Raw data =
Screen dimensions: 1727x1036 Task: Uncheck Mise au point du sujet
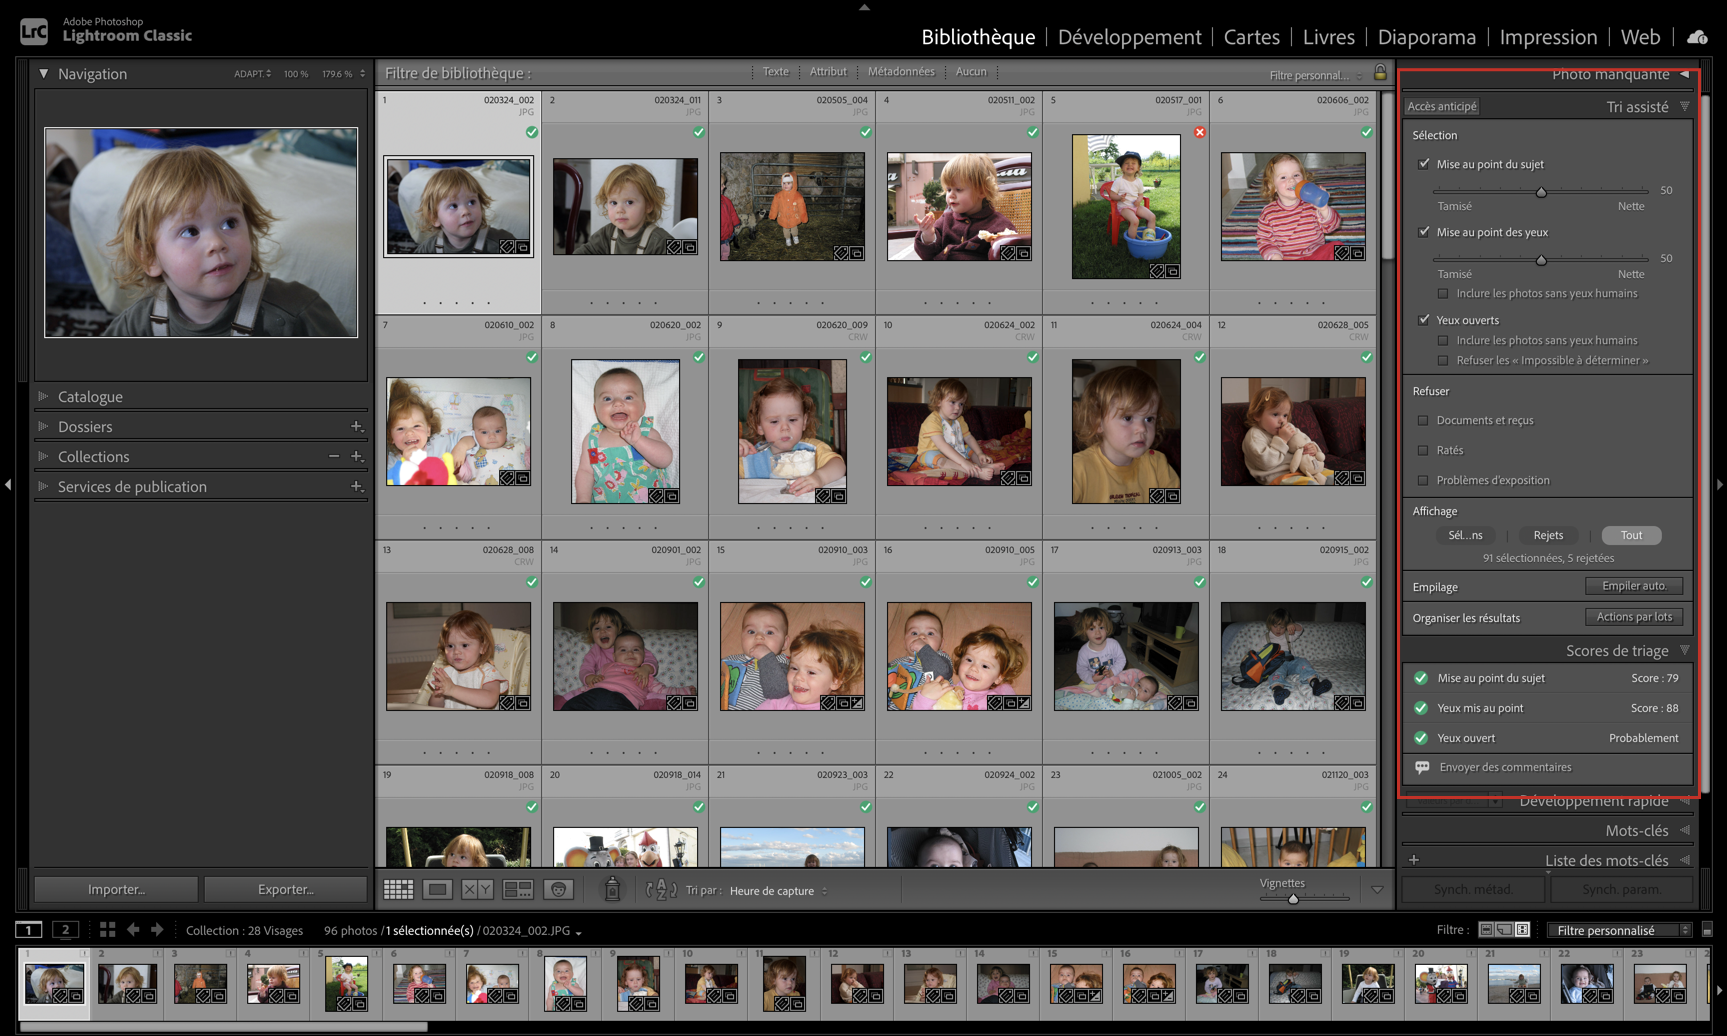point(1424,164)
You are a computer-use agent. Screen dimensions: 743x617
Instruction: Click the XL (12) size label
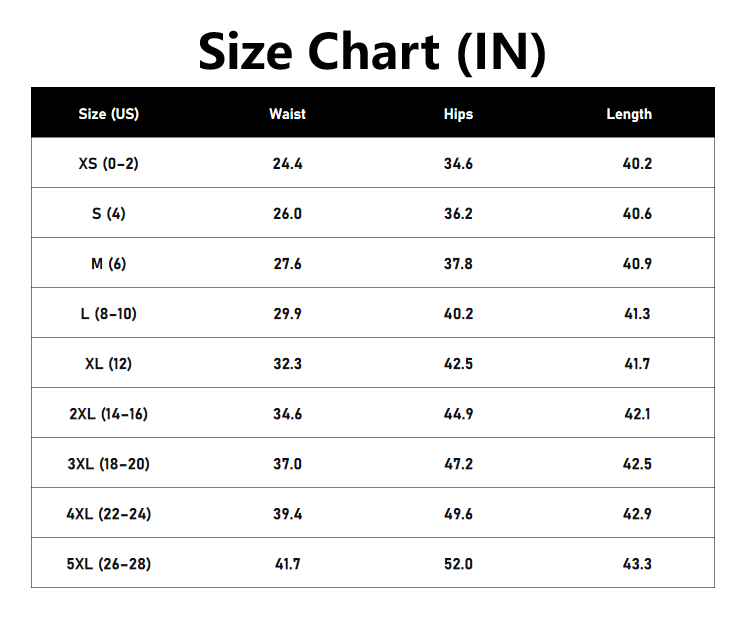click(x=109, y=363)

What you need to do =
Rewrite all the items above, changing "Screen dimensions" to "Display size" wherever it occurs and keeping everything else the same. Leave the pictures out.

Exercise output =
Display size: 1727x1036 Task: Uncheck Mise au point du sujet
point(1424,164)
You are a computer-use agent. Display size: 743x617
Instruction: Click the XL (12) size label
click(x=109, y=363)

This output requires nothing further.